The prolonged and deep cow cull meant the medium to long term outlook for domestic US production did not look strong.

“Given our own current position with strong seasons and herd rebuilding, I’d call that a big positive for the Australian industry next year and beyond,” Mr Hanna said.

Asked whether the supply/demand situation in the US next year was likely to test conventional thinking on price limits on grinding meat (as suggested by analyst Len Steiner in the earlier part of this report), he agreed it was likely.

“The other reason why we could test those top-end limits is that suddenly, the competing proteins of chicken and pork are also under enormous pressure in the US due to the failure of the corn crop.

“Suddenly the cheaper competing proteins won’t look so cheap, and that has to assist beef’s cause in pushing the upper boundaries on price, in a severely limited supply situation.”

One of the handbrakes on domestic US beef consumption across the continent during the summer just finishing had been the excessive hot temperatures, Mr Hanna said.

“It’s one thing to say it’s a nice sunny day, but if it gets to 40-degrees plus, it chases people inside into the air-conditioning.
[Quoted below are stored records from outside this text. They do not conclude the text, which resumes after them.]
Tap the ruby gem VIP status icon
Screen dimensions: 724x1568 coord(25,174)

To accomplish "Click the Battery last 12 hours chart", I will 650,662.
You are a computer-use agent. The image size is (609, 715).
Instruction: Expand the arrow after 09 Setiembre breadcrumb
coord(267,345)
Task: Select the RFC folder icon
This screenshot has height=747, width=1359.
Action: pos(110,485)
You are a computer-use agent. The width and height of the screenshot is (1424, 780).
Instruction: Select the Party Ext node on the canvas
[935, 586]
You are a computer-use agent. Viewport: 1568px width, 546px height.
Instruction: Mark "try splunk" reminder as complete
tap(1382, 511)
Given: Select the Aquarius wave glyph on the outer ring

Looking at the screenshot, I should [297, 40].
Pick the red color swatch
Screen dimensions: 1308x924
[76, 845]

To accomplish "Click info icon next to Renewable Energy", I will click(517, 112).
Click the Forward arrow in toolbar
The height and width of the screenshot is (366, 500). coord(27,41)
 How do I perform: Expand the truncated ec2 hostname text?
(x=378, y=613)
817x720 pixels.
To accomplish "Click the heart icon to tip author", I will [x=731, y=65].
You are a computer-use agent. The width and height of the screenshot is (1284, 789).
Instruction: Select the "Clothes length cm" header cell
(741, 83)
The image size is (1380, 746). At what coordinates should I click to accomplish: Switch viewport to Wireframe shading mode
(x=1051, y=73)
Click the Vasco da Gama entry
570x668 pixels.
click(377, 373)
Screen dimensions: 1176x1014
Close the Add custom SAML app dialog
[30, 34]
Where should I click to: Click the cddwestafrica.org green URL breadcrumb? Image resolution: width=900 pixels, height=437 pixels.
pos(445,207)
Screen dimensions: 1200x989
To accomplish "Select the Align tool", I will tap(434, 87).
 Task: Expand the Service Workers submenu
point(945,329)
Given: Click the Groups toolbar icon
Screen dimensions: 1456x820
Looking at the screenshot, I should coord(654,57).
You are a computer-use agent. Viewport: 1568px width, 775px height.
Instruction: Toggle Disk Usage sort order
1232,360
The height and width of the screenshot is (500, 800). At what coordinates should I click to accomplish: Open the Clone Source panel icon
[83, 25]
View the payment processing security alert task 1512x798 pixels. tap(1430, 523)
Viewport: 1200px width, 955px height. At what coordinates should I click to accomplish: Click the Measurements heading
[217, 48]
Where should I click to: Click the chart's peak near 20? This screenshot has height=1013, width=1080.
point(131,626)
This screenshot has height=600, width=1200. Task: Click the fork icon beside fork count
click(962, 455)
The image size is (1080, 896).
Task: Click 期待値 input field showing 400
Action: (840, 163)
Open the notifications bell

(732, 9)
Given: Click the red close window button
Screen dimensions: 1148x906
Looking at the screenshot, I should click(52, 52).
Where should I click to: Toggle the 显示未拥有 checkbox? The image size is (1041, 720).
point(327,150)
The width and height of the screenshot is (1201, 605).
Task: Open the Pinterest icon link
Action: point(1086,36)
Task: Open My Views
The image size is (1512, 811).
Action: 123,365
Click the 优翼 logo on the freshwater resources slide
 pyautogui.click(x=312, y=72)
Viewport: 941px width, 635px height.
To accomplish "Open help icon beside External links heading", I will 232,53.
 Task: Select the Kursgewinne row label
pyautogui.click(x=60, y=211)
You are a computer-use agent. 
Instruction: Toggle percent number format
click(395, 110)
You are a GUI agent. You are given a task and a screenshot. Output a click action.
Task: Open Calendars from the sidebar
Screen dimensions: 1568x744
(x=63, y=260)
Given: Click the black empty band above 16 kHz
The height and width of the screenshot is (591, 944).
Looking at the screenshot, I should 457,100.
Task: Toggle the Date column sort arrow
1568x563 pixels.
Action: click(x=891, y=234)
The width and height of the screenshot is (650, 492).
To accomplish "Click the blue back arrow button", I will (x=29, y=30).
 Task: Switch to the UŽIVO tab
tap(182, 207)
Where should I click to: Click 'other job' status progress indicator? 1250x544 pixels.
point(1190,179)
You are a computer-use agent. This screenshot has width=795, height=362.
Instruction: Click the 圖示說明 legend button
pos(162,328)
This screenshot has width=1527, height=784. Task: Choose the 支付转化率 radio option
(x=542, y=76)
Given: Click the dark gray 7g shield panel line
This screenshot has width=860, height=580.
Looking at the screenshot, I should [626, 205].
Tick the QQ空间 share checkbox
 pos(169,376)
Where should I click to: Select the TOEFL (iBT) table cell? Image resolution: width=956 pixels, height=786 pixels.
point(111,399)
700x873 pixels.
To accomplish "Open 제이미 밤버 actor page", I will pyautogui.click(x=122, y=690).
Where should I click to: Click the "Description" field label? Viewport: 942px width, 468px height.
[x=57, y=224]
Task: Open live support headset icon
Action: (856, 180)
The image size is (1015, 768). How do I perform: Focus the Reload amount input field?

Fewer people are throwing a burger on the grill, as a result.”

 

Corn outlook continues to erode

Much of the attention in the US market continues to focus on the weather situation in the US corn belt, and prospects for a sharp reduction in US corn output this year.

US corn futures have skyrocketed in recent weeks, with the benchmark December corn futures contract trading last week at above US$8/bushel. That’s 50pc higher than what it was back in June. Some farmers in the Eastern corn belt have experienced total crop failure.

The ratio of harvested to planted acres is currently projected by USDA at a little over 90pc.

“That’s a critical number, because each million-acre reduction in harvested area removes about 127 million bushels from the balance sheet,” analyst Len Steiner said.

“If crop losses are similar to what was seen in the 1988/89 drought year, projected corn output will be even lower than current forecasts. Corn yields are currently projected at 123 bushels/ac, compared to 166 bushels at the start of the year.”

This kind of yield is expected to bring in about 10.8 billion bushels of corn, back about 2 billion bushels on what USDA projected in July and a staggering 4 billion bushels smaller than forecasts made only two months ago.